# GIVEN DATA:

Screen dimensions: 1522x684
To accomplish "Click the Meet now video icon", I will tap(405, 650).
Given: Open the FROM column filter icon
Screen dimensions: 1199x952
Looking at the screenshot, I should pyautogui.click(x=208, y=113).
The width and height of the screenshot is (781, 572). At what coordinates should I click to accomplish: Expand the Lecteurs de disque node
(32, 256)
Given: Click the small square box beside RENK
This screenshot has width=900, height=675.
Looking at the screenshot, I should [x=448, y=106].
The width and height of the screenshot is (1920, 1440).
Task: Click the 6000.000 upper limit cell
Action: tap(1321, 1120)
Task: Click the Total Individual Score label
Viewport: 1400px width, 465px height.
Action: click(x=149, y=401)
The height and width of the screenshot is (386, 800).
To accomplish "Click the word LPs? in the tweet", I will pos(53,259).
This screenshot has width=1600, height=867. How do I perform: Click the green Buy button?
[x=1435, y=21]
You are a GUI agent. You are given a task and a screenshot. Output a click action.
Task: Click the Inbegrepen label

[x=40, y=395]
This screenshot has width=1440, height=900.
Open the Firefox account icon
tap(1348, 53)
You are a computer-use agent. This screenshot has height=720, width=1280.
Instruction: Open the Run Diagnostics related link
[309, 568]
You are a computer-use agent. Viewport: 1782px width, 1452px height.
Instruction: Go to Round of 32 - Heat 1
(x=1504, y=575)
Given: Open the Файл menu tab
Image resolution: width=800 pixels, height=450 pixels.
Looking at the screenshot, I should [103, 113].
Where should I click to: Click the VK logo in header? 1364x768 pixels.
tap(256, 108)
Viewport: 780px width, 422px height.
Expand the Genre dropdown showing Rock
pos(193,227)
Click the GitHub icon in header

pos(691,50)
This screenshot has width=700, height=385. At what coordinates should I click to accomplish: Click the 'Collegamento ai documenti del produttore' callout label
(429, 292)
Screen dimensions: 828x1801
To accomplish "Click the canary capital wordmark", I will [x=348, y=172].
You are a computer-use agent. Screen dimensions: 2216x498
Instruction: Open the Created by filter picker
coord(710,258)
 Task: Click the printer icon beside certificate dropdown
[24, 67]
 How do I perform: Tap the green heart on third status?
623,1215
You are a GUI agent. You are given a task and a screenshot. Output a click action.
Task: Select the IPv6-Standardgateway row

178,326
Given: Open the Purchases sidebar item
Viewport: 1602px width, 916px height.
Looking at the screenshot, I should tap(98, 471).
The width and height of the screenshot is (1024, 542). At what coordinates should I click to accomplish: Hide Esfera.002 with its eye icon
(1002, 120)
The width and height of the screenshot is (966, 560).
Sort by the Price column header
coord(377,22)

# WHAT NEEDS TO BE DONE:
All records shown above are to be output exactly.

# TASK ANSWER:
Screen dimensions: 1522x684
To accomplish "Click the Meet now video icon", I will tap(405, 650).
Given: Open the FROM column filter icon
Screen dimensions: 1199x952
Looking at the screenshot, I should pyautogui.click(x=208, y=113).
The width and height of the screenshot is (781, 572). At what coordinates should I click to accomplish: Expand the Lecteurs de disque node
(32, 256)
Given: Click the small square box beside RENK
This screenshot has width=900, height=675.
Looking at the screenshot, I should [x=448, y=106].
The width and height of the screenshot is (1920, 1440).
Task: Click the 6000.000 upper limit cell
Action: tap(1321, 1120)
Task: Click the Total Individual Score label
Viewport: 1400px width, 465px height.
Action: click(x=149, y=401)
The height and width of the screenshot is (386, 800).
To accomplish "Click the word LPs? in the tweet", I will pos(53,259).
This screenshot has width=1600, height=867. How do I perform: Click the green Buy button?
[x=1435, y=21]
You are a GUI agent. You are given a task and a screenshot. Output a click action.
Task: Click the Inbegrepen label

[x=40, y=395]
This screenshot has width=1440, height=900.
Open the Firefox account icon
tap(1348, 53)
You are a computer-use agent. This screenshot has height=720, width=1280.
Instruction: Open the Run Diagnostics related link
[309, 568]
You are a computer-use agent. Viewport: 1782px width, 1452px height.
Instruction: Go to Round of 32 - Heat 1
(x=1504, y=575)
Given: Open the Файл menu tab
Image resolution: width=800 pixels, height=450 pixels.
Looking at the screenshot, I should [103, 113].
Where should I click to: Click the VK logo in header? 1364x768 pixels.
tap(256, 108)
Viewport: 780px width, 422px height.
Expand the Genre dropdown showing Rock
pos(193,227)
Click the GitHub icon in header

pos(691,50)
This screenshot has width=700, height=385. At what coordinates should I click to accomplish: Click the 'Collegamento ai documenti del produttore' callout label
(429, 292)
Screen dimensions: 828x1801
To accomplish "Click the canary capital wordmark", I will [x=348, y=172].
You are a computer-use agent. Screen dimensions: 2216x498
Instruction: Open the Created by filter picker
coord(710,258)
 Task: Click the printer icon beside certificate dropdown
[24, 67]
 How do I perform: Tap the green heart on third status?
623,1215
You are a GUI agent. You are given a task and a screenshot. Output a click action.
Task: Select the IPv6-Standardgateway row

178,326
Given: Open the Purchases sidebar item
Viewport: 1602px width, 916px height.
Looking at the screenshot, I should tap(98, 471).
The width and height of the screenshot is (1024, 542). At what coordinates should I click to accomplish: Hide Esfera.002 with its eye icon
(1002, 120)
The width and height of the screenshot is (966, 560).
Sort by the Price column header
coord(377,22)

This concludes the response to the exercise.